Con todo, en su prolongado ministerio sacerdotal, él tuvo, como Jesús, tres preferencias: los habitantes de San Giovanni Rotondo, los enfermos y los pecadores.
Los habitantes de San Giovanni Rotondo. Como es sabido, el 7 de enero de 1950, para poner orden entre la gran multitud de personas que quería confesarse con el Padre Pío, se comenzó con el sistema de la prenotación. Las mujeres, y después también los hombres, para poder confesarse con el Padre Pío, tenían que apuntarse primero. En su mayor parte, las mujeres que se confesaban habían nacido o residían desde tiempo atrás en San Giovanni Rotondo. Sólo alrededor de una tercera parte eran «forasteras». El trato distinto no era fruto de unos privilegios que nunca existieron, sino expresamente querido por el Padre Pío, que se sentía enviado en primer lugar a los habitantes de San Giovanni Rotondo. Como Jesús, que decía: «Yo he sido enviado a las ovejas descarriadas de la casa de Israel» (Mt 15,24) y que ordenaba a los apóstoles: «Id más bien a las ovejas descarriadas de Israel» (Mt 10,6).
Se entiende fácilmente el motivo de estas preferencias del Padre Pío al pedir un trato distinto para sus “paisanas” Entre ellas había muchas almas a las que desde decenios confesaba y dirigía espiritualmente en los caminos del Señor.
El amor del Padre Pío por el pueblo de San Giovanni Rotondo queda reflejado en dos cartas que escribió, en fechas muy cercanas una de la otra, en el turbulento año 1923. El 10 de agosto escribía: «Tengo buenas razones para imaginar mi fatal desenlace, sabiendo sus intenciones de tenerme con ellos si no es vivo al menos muerto» (Epist IV,952). Y el 12 del mismo mes y año prometía a Francisco Morcaldi: «Yo recordaré siempre en mis pobres oraciones a este generoso pueblo, suplicando para él paz y prosperidad, y, como prueba de mi afecto y no pudiendo hacer ninguna otra cosa, manifiesto mi deseo de que, si mis superiores no se oponen, mis huesos sean enterrados en algún rinconcito tranquilo de esta tierra» (Epist. IV,734). Gracias a Dios, ¡el deseo del Padre Pío fue atendido!

========

- [Problema a resolver]: Continúa el texto sobre las tres preferencias del Padre Pío a partir de su última oración.

========

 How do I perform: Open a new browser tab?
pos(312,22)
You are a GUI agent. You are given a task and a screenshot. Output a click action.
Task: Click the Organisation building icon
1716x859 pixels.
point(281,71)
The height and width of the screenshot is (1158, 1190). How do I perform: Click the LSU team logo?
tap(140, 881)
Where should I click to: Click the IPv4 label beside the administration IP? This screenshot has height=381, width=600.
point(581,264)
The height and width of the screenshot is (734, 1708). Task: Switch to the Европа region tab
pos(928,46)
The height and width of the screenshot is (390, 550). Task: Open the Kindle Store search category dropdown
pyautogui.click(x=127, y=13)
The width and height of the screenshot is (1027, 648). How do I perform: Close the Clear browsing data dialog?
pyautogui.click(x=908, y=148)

========

- [Ejercicio resuelto]:
Los enfermos. El amor, la misericordia y la compasión del Padre Pío por los enfermos y los necesitados vienen de muy atrás. El 16 de mayo de 1914, abría así su corazón al Padre Benedetto: «En el fondo de mi alma, me parece que Dios ha derramado muchas gracias que se relacionan con la compasión de las miserias ajenas, sobre todo de los pobres necesitados. La profunda compasión que siente mi alma a la vista de un pobre, provoca en el centro de la misma un deseo vehementísimo de socorrerlo y, si atendiese a mi voluntad, ésta me arrastraría a despojarme hasta de mis prendas de vestir para cubrirlo a él. Y si sé que una persona sufre, lo mismo en su alma que en su cuerpo, ¿qué no haría ante el Señor para verla libre de sus males? Con tal de verla libre, abrazaría muy gustoso todos sus sufrimientos, ofreciendo el fruto de los mismos en su favor, si el Señor me lo permitiese» (Epist. I,462s).
Confieso ingenuamente que, cada vez que leo estas palabras del Beato Padre, me viene a la mente el pasaje de San Mateo que dice: «Al anochecer, le llevaron muchos endemoniados; él con su palabra expulsó los espíritus y curó a todos los enfermos. Así se cumplió lo que dijo el profeta Isaías: Él tomó nuestras dolencias y cargó con nuestras enfermedades» (Mt 8,16-17).
Ante la enfermedad y el sufrimiento, el Padre Pío no se detuvo a filosofar, preguntando el porqué del dolor y tratando de buscar una imposible respuesta racional a esta pregunta. El Padre Pío actuó.
En 1925 fundó el hospital civil San Francisco, que tuvo una vida corta: 13 años, hasta el 1938, cuando, seriamente afectado por el terremoto, fue abandonado y se dejó que se viniera abajo.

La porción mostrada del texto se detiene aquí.